ToOwned If And Only If a Value Is a Reference

I want to write a function foo, which is something like

fn foo<T>(val: T) {
    if constexpr(std::is_reference_v<T>()) {
    } else {

I am sure it could be done in C++ with SAFINE, but how could I do this in rustlang ?

I implemented it like this: deref_owned::GenericCow::into_owned.

Note that this requires wrapping at the caller side, as shown in this example.

Unfortunately (if I understand right), there is no idiomatic way to do it with zero-cost at runtime.

It's possible to work with the Cow type though. Perhaps that's a feasible solution for you? (Note that this also requires wrapping the value at the caller side.)

Depending on which problem you try to solve (perhaps you could share the context), you might also get away with using Borrow<T> as a bound: it is implemented both by owned types and references and allows you to obtain a reference to T. (I know this is the opposite of what you asked for, but perhaps it helps you anyway with your problem.)

Thanks for your suggestions. I was writing a some thing that turns a rust array into a js_sys::Array of JsValues.

so I wrote this.

macro_rules! jsarray {
    ( $arr: expr ) => {
            $|x| Into::<JsValue>::into(x.to_owned()))     // <-----

It behaves correct but I was wondering if the to_owned call (or clone call, indirectly) would be a little expensive in term of performance if I had already owned x.

Of what type(s) is x in your example? I guess it could be any type that implements Into<JsValue> plus references to those types?

The idiomatic approach seems to omit .to_owned() in the macro and add it at the caller side, where needed. I'm not sure about that though. It's noisy, but maybe the most idiomatic approach.

Compare this recent post, where the OP finally decided to only use the owned type.

P.S.: If you work with arrays, it might be a bit verbose, though, and require .into_iter().map(ToOwned::to_owned).collect::<Vec<_>>() instead of just .to_owned() though:

fn main() {
    let vec_with_refs = vec!["Hello", "World"];
    let _: Vec<String> = vec_with_refs.into_iter().map(ToOwned::to_owned).collect();



Side note: While there is a method Iterator::cloned (and also copied), I don't see a method Iterator::owned (which I missed in the past as well). Maybe such a method could/should be added to std?

The normal way to solve this category of problem is to define a trait for the operation you want to end up with:

trait MyIntoJsValue {
    fn into_js_value(self) -> JsValue;

impl<T: ToOwned> MyIntoJsValue for &T
    T::Owned: MyIntoJsValue,
    fn into_js_value(self) -> JsValue {

impl MyIntoJsValue for String {
    fn into_js_value(self) -> JsValue {

// and so on...

This avoids needing the condition “is not a reference” which cannot be generally expressed in current Rust, because it applies to each of the non-reference types individually.
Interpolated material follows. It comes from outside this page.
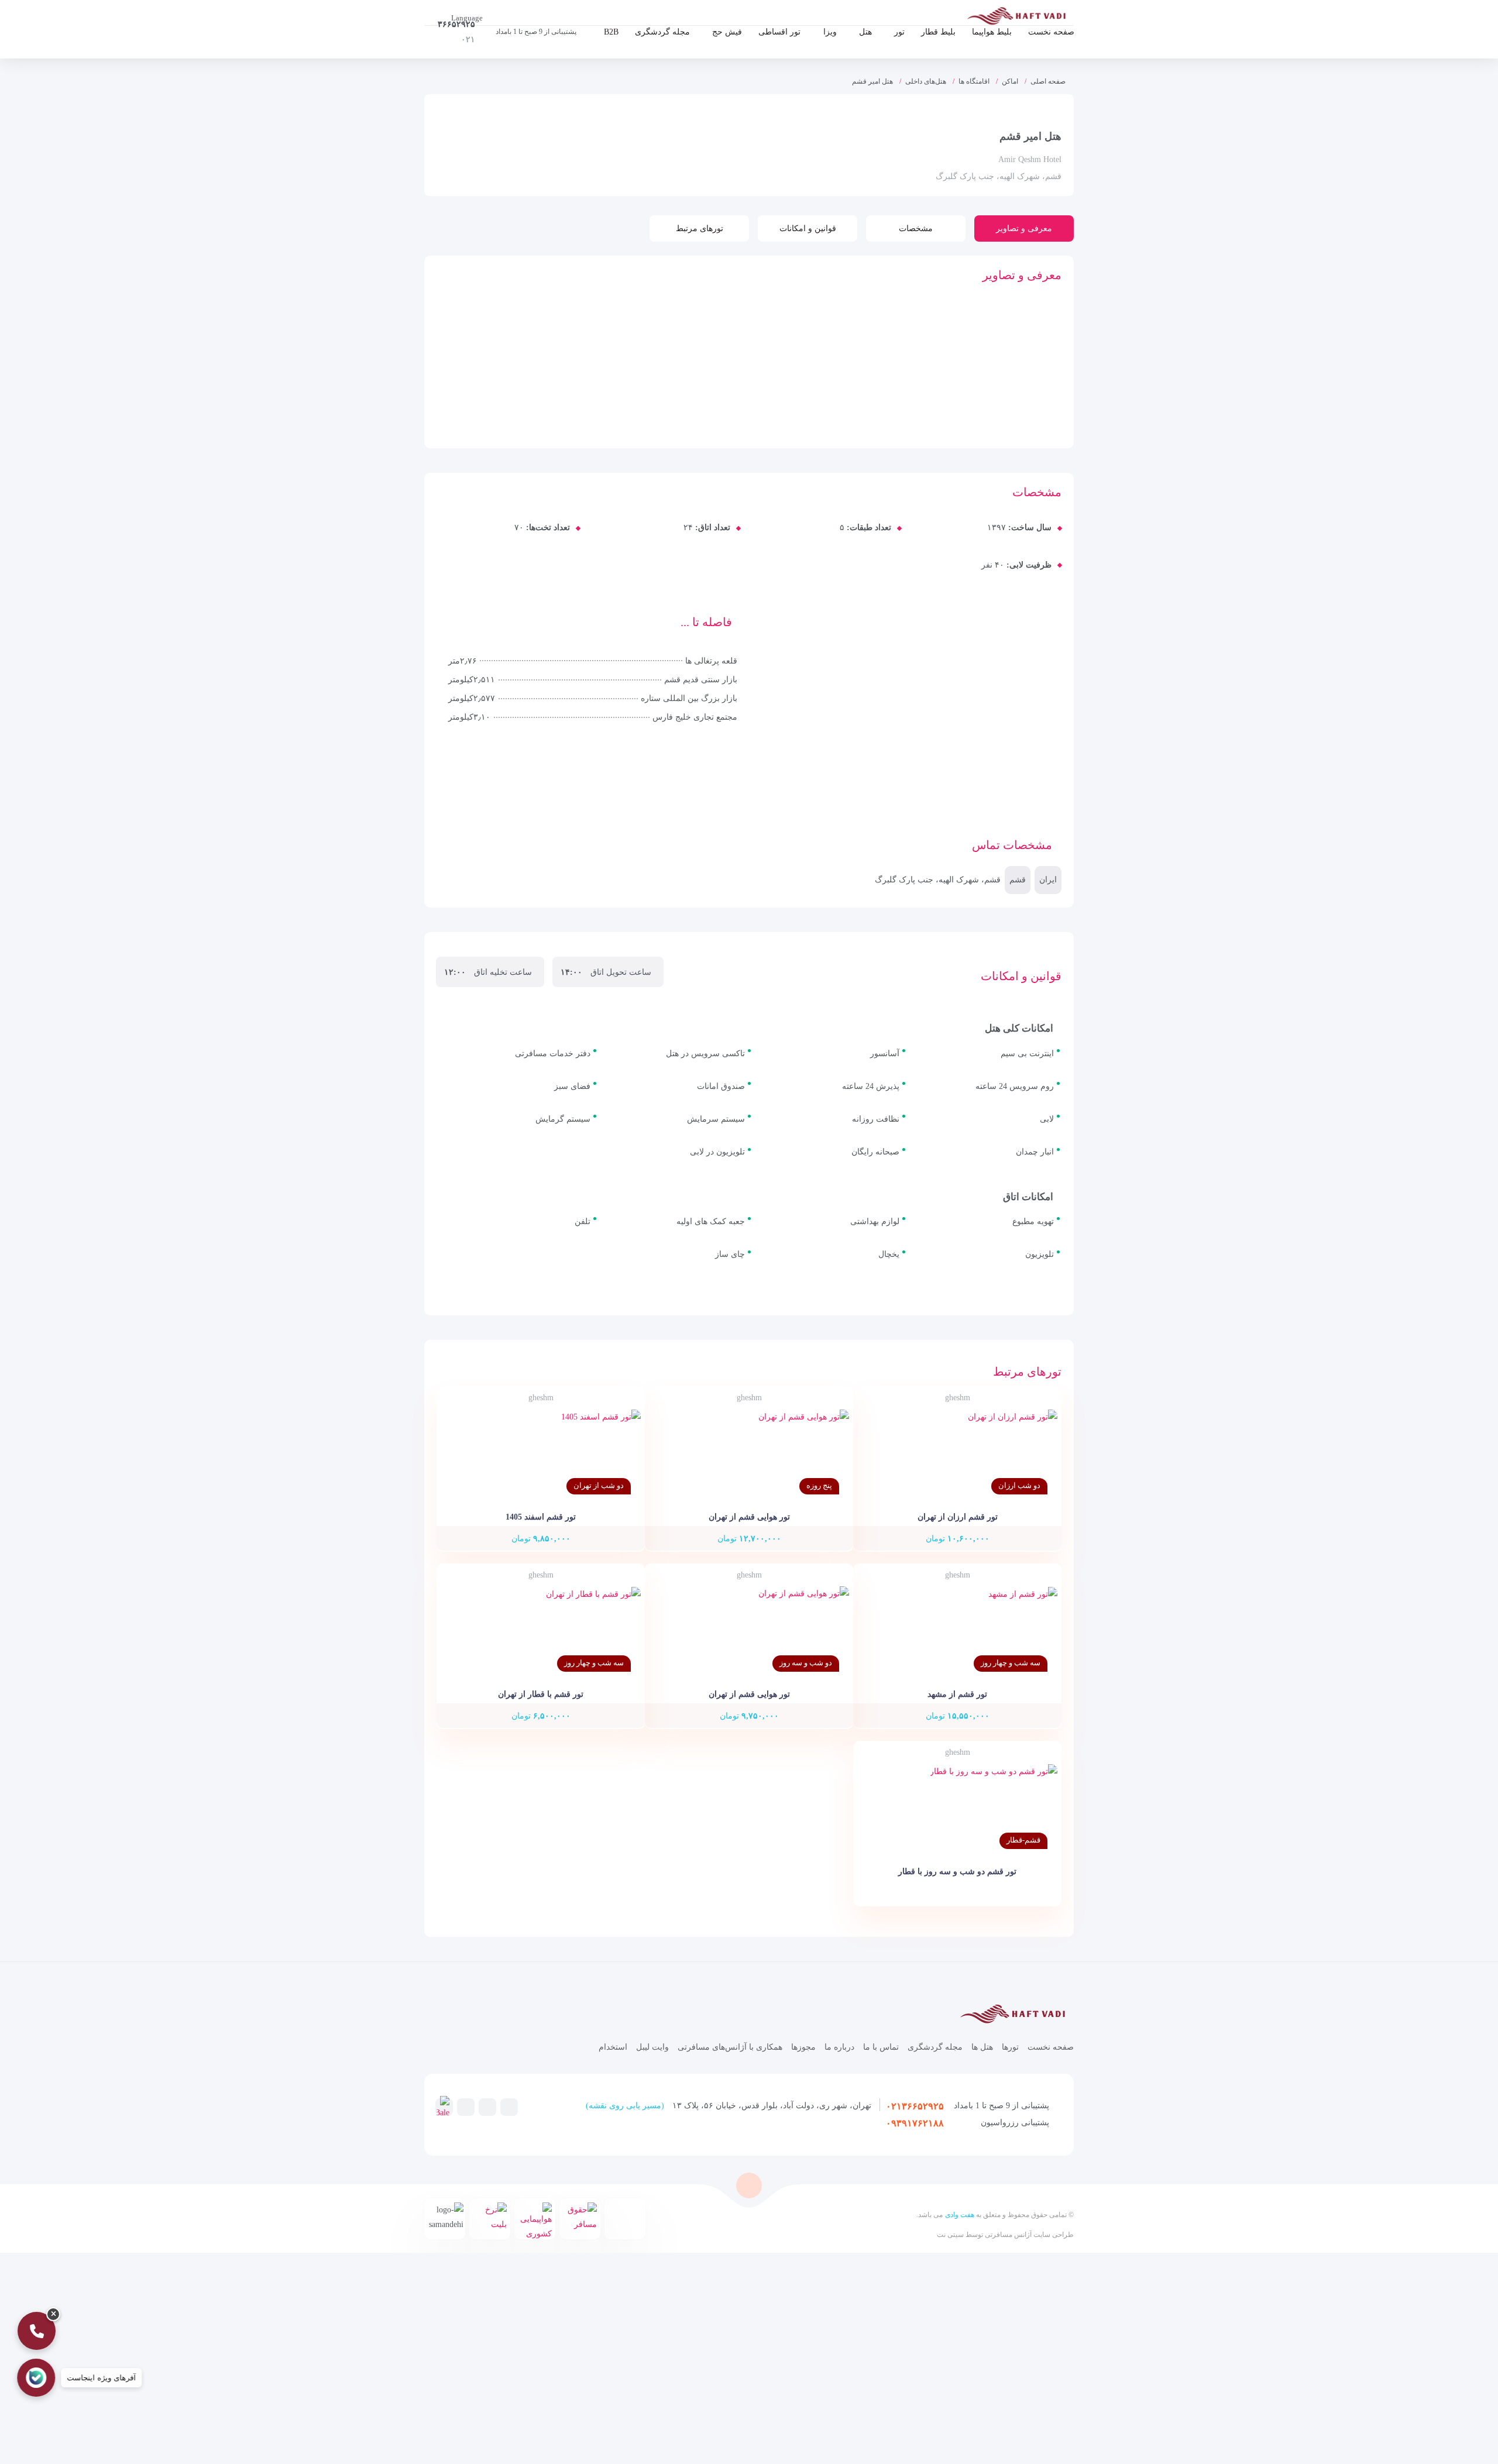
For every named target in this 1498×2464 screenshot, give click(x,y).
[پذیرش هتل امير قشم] (566, 337)
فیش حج (727, 32)
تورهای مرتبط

It contains no unnecessary clones. The disadvantage, of course, is that if you do have an implementation that applies to “all non-references”, you still have to list all the types it applies to.

In the future, this might be solvable with implementation specialization, allowing you to write two blanket implementations for MyIntoJsValue and specify that the non-reference one takes priority where they overlap (which they won't in practice). However, all solutions will probably involve traits, not a compile-time if.


I share the same thoughts. Therefore, I have been looking for a way to add this trait to all types. Thank you for letting me know that it is not possible.

I agree that such features may likely be implemented using traits in the future. I believe these kinds of traits would provide library developers with a powerful tool to create API with reduced syntactic noise. By the way, I was wondering if there are any related RFCs scheduled at the moment. Thank you for your insights.